Meaning of break even and lock profit

Today my account was wiped out completely when market suddenly start to rise on my sell positions and even leaving a negative balance…Having said that, I will give a break for further study.

Can someone please explain to me with examples the following:

- Always move your stop to Break Even,
- Lock in 1 pip of profit when you are up to 10, 15 or 20 pips
- Once you get to 20 pips of profit, CLOSE 50% of your position guaranteeing you a profit and the stop loss to either breakeven or 1 pip profit and let the market ride

Is there a special software for doing these?

ALWAYS trade with a stop loss. That should be your number one rule. No one can give you an exact set of rules for placing stops. You need to read through the babypips school and dont place another trade until you have done. Couple of other quick things: always have a good risk/ reward ratio, look out for news annoucements, always plan what you will do if price moves in a certain direction. There are a million things to learn so go through the school qnd then come back with any questions.

I have to agree with James. Using a stop loss is essential. It’s like putting on a seatbelt on before you drive off.

Moving stop to breakeven is based upon your understanding of the market, which implies that you had a plan when you opened a position. Did you? (Honest question). What were your support resistance levels, trend lines, price action, etc? What did you base it on before opening a position?

Where did you get your rules of locking in 1 pip of profit? Why close 50% when its reached 20 pips? What time frame are you trading at? I’m not giving you a lecture or being derisive, simply trying to pinpoint, if not expose the flaws, in your strategy.

A good strategy is not based on specific pip values, like 20 pips. Its more like risk to reward ratios, usually 1:3 or higher, news, market sentiment (volatile, quiet), pattern formation, etc. Following entry, there is trade management. If there is a significant breakup or down, move stop loss to zero after the first pull back, if there is continuation, move stop loss to lock in profit to the peak or valley of first wave, essentially trail your stops.

The use of Fibonacci and S/R levels is helpful to have some sense where the market might end. Trail stops and when market reaches close to TP (and if you are feeling nervous) then scale out of your position. If market reverses without hitting TP, then either let it run back to your trailing stop (in case it reverses again) or close your position. And the list goes on.

It is very possible to take 70 to 80pips all the way to 150 and over. Trading is procedural, meaning you apply your strategy that you have tested on demo and proven it has an edge.

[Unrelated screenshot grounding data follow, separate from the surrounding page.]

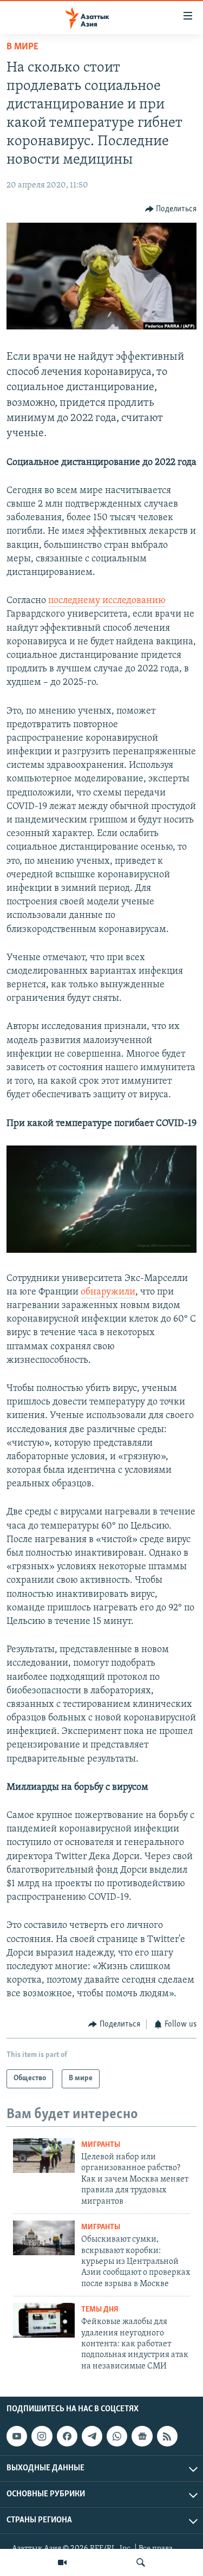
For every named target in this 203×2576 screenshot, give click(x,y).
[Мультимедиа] (62, 2562)
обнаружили (108, 1292)
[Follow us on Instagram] (41, 2436)
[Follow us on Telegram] (92, 2436)
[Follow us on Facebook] (67, 2436)
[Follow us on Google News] (142, 2436)
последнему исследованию (107, 601)
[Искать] (141, 2562)
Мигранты (100, 2145)
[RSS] (167, 2436)
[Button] (171, 209)
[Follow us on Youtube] (16, 2436)
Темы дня (100, 2310)
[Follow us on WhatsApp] (117, 2436)
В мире (22, 47)
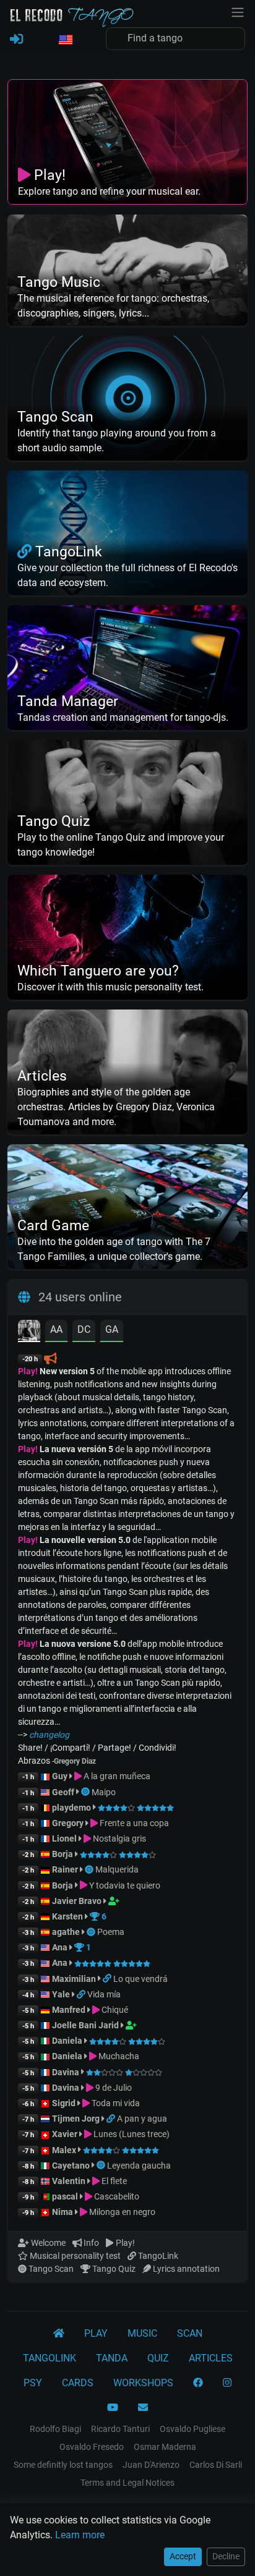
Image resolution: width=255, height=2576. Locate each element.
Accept (183, 2556)
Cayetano (71, 2165)
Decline (226, 2556)
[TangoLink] (108, 1979)
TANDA (111, 2358)
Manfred (68, 2010)
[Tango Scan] (86, 1792)
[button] (65, 40)
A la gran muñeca (116, 1776)
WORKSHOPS (143, 2383)
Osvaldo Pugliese (192, 2429)
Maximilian (74, 1979)
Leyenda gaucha (139, 2165)
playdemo (71, 1808)
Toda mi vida (115, 2103)
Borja (62, 1854)
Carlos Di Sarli (215, 2465)
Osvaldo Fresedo (91, 2447)
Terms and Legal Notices (127, 2483)
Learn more (80, 2535)
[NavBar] (237, 11)
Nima (62, 2212)
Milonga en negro (121, 2212)
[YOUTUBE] (112, 2407)
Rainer (65, 1869)
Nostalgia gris (118, 1838)
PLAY (96, 2333)
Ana (59, 1947)
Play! (28, 1371)
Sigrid (64, 2103)
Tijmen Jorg (76, 2118)
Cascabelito (115, 2196)
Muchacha (118, 2056)
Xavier (65, 2134)
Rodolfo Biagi (55, 2429)
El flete (113, 2181)
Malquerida (117, 1869)
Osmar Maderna (165, 2447)
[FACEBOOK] (198, 2383)
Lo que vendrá (140, 1979)
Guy (59, 1776)
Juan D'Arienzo (151, 2465)
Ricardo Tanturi (120, 2429)
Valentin (68, 2181)
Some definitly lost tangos (63, 2465)
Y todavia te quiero (123, 1885)
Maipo (104, 1792)
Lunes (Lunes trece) (131, 2134)
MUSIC (142, 2333)
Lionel (65, 1838)
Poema (110, 1932)
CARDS (77, 2383)
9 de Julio (112, 2088)
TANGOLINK (49, 2358)
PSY (33, 2383)
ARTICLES (211, 2358)
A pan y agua (142, 2118)
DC (83, 1329)
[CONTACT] (143, 2407)
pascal (65, 2196)
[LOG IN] (16, 39)
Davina (65, 2072)
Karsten (67, 1916)
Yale (61, 1994)
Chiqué (114, 2010)
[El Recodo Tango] (58, 2333)
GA (111, 1329)
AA (56, 1329)
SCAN (189, 2333)
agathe (66, 1932)
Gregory (68, 1823)
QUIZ (158, 2358)
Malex (64, 2150)
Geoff (63, 1792)
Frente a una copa (133, 1823)
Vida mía (104, 1994)
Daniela (68, 2041)
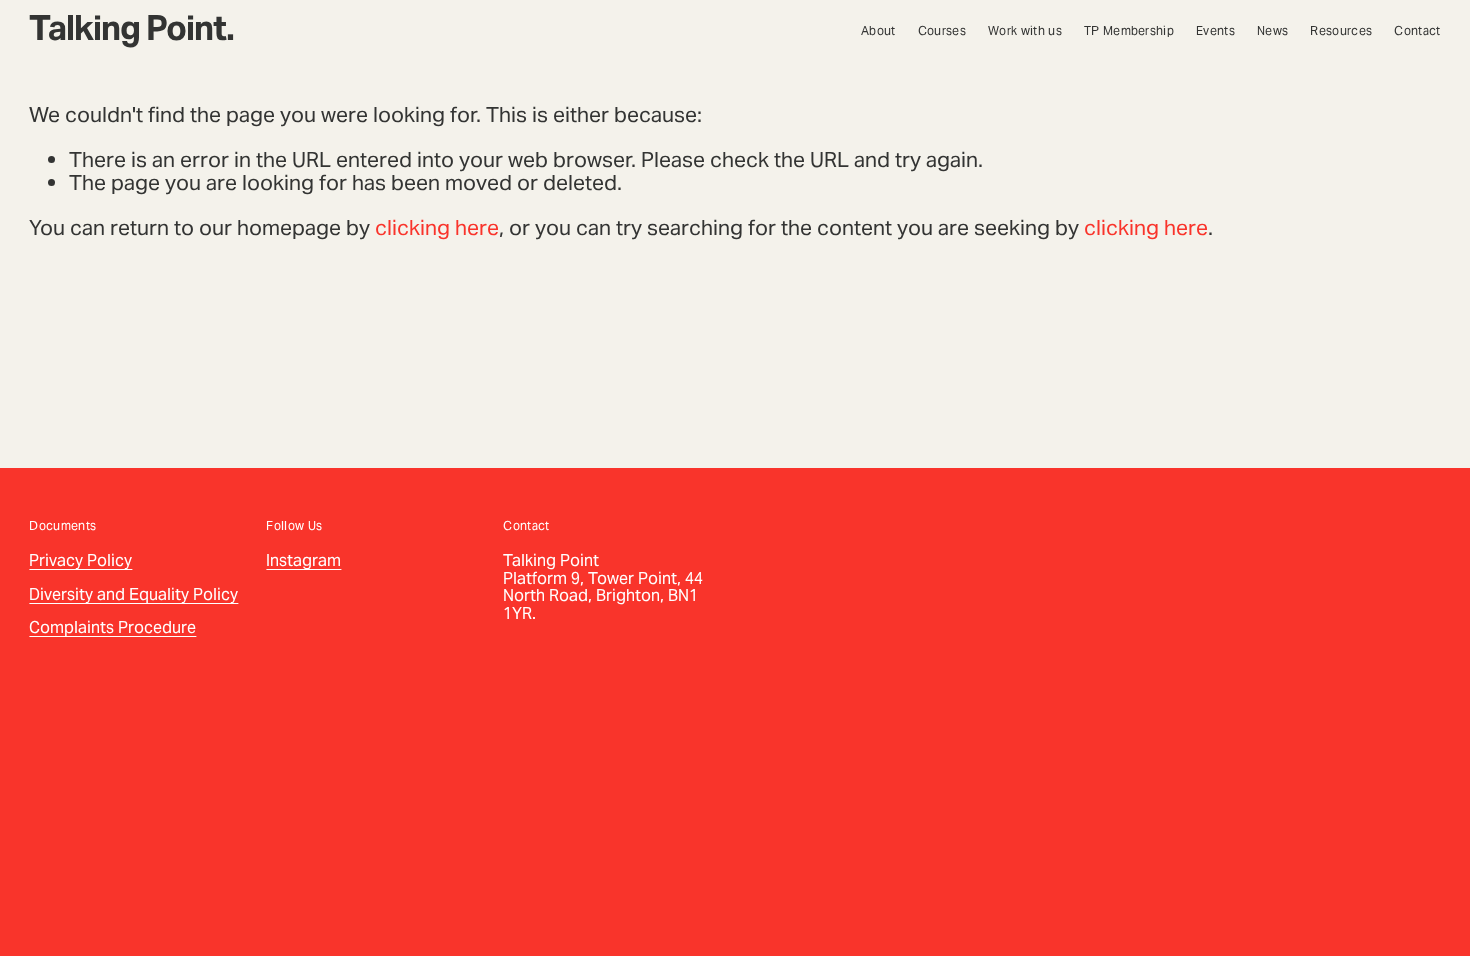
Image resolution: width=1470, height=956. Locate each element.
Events (1215, 31)
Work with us (1025, 31)
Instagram (303, 561)
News (1272, 31)
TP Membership (1129, 31)
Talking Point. (131, 28)
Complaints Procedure (112, 628)
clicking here (437, 227)
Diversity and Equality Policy (133, 595)
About (878, 31)
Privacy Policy (80, 561)
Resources (1341, 31)
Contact (1417, 31)
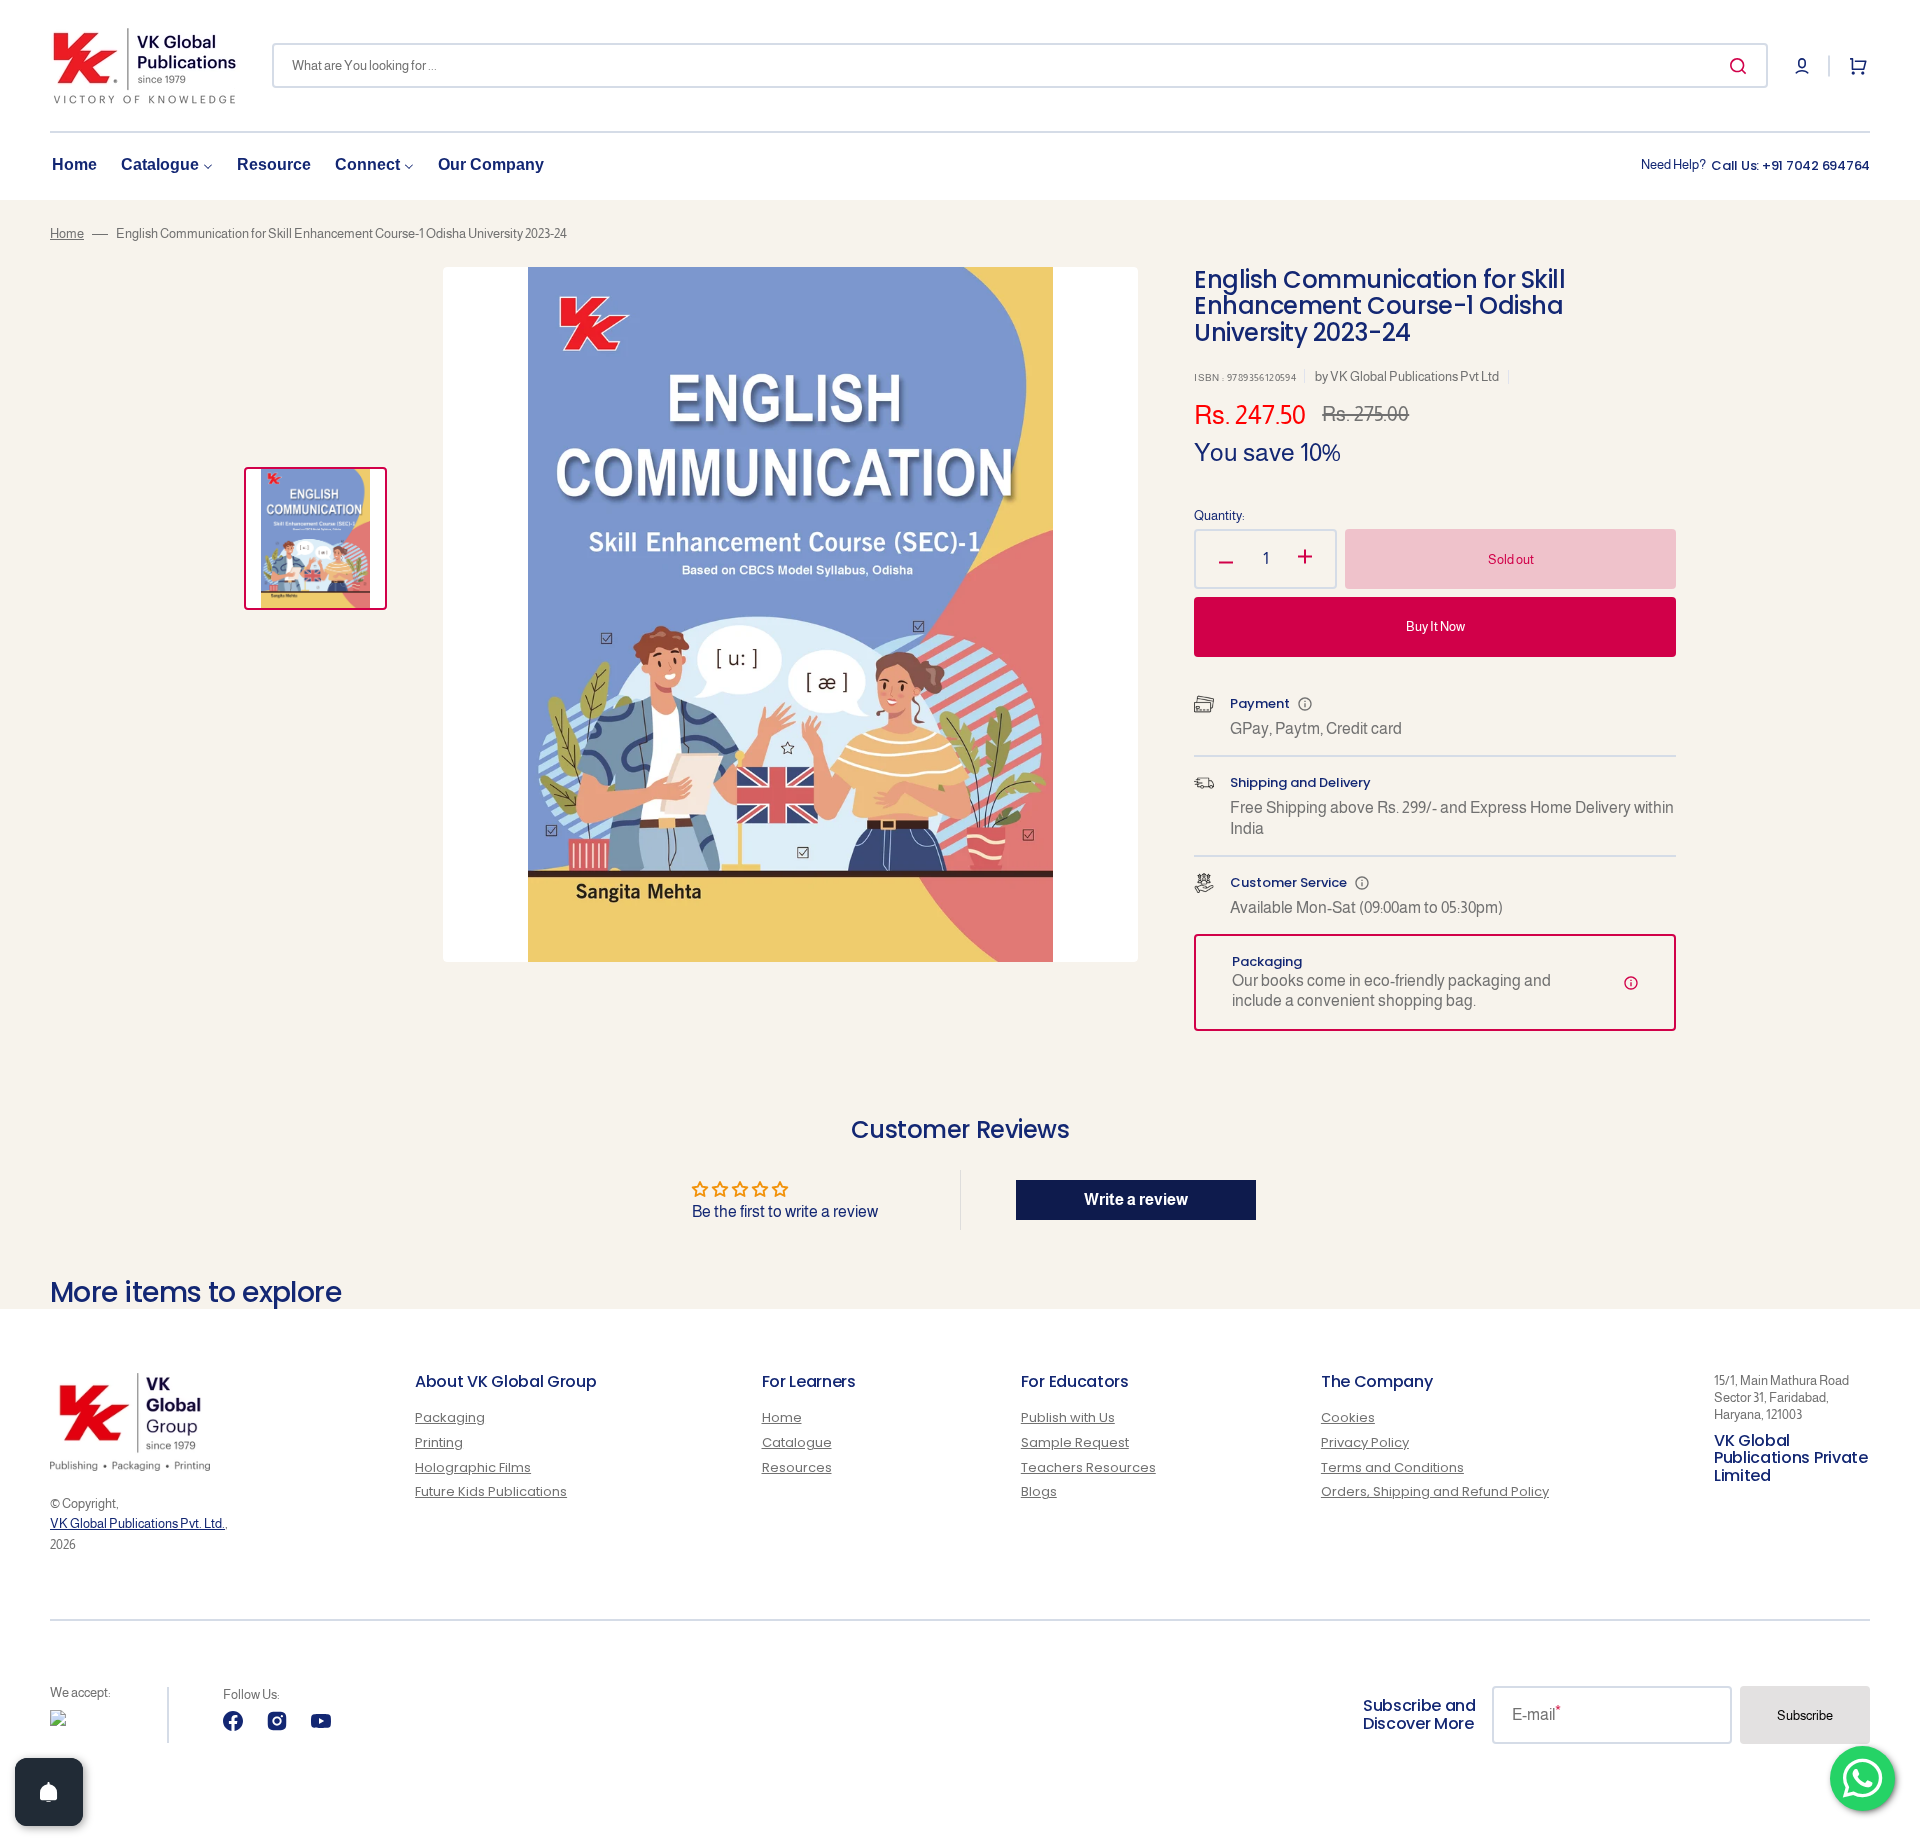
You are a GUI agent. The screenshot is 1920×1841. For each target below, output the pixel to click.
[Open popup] (1305, 704)
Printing (439, 1442)
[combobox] (1020, 65)
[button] (1802, 66)
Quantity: (1219, 515)
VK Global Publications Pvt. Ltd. (137, 1523)
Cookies (1348, 1418)
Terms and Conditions (1392, 1467)
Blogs (1039, 1491)
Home (67, 233)
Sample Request (1075, 1442)
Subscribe (1805, 1715)
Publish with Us (1068, 1418)
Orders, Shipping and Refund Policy (1435, 1491)
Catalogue (797, 1442)
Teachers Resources (1088, 1467)
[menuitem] (74, 165)
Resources (797, 1467)
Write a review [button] (1136, 1199)
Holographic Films (473, 1467)
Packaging (450, 1418)
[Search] (1742, 66)
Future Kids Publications (491, 1491)
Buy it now (1435, 626)
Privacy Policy (1365, 1442)
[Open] (49, 1792)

On top of all that, do you have a psychological strategy? How to deal with your own mind and the procedures you apply when you trade.

As far as software goes, there are a lot of robots or EAs, expert advisors (another name for trading robots). However, if you haven’t got a handle on your own emotions, then you will still find yourself closing out your’s robot’s positions early or panicking when they go against you.

So, perhaps you are getting an inkling that, there is a lot more to trading than meets the eye at first. My suggestion is start with yourself first, manual trading, demo account and take a good 6 months to a year to learn if you are serious about this. I appreciate your question and asking it and wish you the best of luck.